There's a great documentary series currently on BBC television entitled How God Made the English. The first part - A Chosen People? - is still available on BBC iPlayer (be sure to view it quickly before it is removed). It's documentary-making in its prime and rousing stuff if you are English, offering fascinating insight in how England has proved adept at constructing powerful and enduring myths. In the programme the presenter explores how the English captured, internalised and actualised the biblical concept of the Jews as God's chosen people for themselves, so that the English became the new chosen people. This English sense of "chosenness" went on to shape and drive English identity, confidence and self-perceptions. The result is a sense of immense self-confidence (even superiority), all the stronger because it was perceived as having divine backing.

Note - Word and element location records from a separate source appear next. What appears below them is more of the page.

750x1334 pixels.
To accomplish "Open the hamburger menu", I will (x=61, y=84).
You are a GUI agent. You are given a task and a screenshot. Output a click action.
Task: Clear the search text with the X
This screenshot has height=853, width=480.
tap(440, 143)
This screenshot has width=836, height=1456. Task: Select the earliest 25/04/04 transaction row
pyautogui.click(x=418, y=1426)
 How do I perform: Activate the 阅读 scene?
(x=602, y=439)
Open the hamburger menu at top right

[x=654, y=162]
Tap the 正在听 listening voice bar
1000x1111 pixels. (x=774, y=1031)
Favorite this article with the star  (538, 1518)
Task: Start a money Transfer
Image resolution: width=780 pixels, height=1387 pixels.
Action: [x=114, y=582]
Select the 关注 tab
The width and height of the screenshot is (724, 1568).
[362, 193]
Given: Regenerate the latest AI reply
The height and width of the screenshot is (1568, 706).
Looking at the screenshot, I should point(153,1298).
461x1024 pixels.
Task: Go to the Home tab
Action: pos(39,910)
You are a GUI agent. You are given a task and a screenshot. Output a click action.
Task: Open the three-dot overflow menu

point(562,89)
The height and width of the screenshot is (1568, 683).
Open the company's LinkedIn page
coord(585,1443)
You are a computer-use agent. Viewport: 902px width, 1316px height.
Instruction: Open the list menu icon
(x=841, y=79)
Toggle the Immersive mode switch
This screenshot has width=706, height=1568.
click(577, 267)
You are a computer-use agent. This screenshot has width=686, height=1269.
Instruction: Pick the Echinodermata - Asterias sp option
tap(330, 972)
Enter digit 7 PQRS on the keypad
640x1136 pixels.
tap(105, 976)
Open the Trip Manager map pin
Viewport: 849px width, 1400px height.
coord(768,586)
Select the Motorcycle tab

Yet this English sense of "chosenness" and superiority is quite at odds with the Jewish understanding of the concept expressed by the rabbi interviewed in the film. For him, being chosen brings with it considerable responsibility and consequences, neither does chosenness mean exclusivity or superiority over others. Chosenness is for a purpose, not a means in itself. This understanding is far removed from the historical English version explored in the documentary promulgating supreme self-confidence and a sense of superiority (I'm reminded of that saying, "An Englishman will treat you as his equal if you will treat him as your superior".)
This raises an interesting question. To what extent is this latter understanding of chosenness driving a rejection of the Jews as God's chosen people by some English churchmen who are vocal on these issues? In other words, is it their Sitz im Leben, their life context and setting as Englishmen, which has shaped their (mis)understanding of the concept of chosenness through the lens of an English sense of superiority (even arrogance), rather than an Old Testament understanding of chosenness (including all its duties, responsibilities and consequences)? I am asking the extent to which a specifically English preoccupation with and expression of supersessionism might have been brought about by a post-imperial rejection of English nationalism.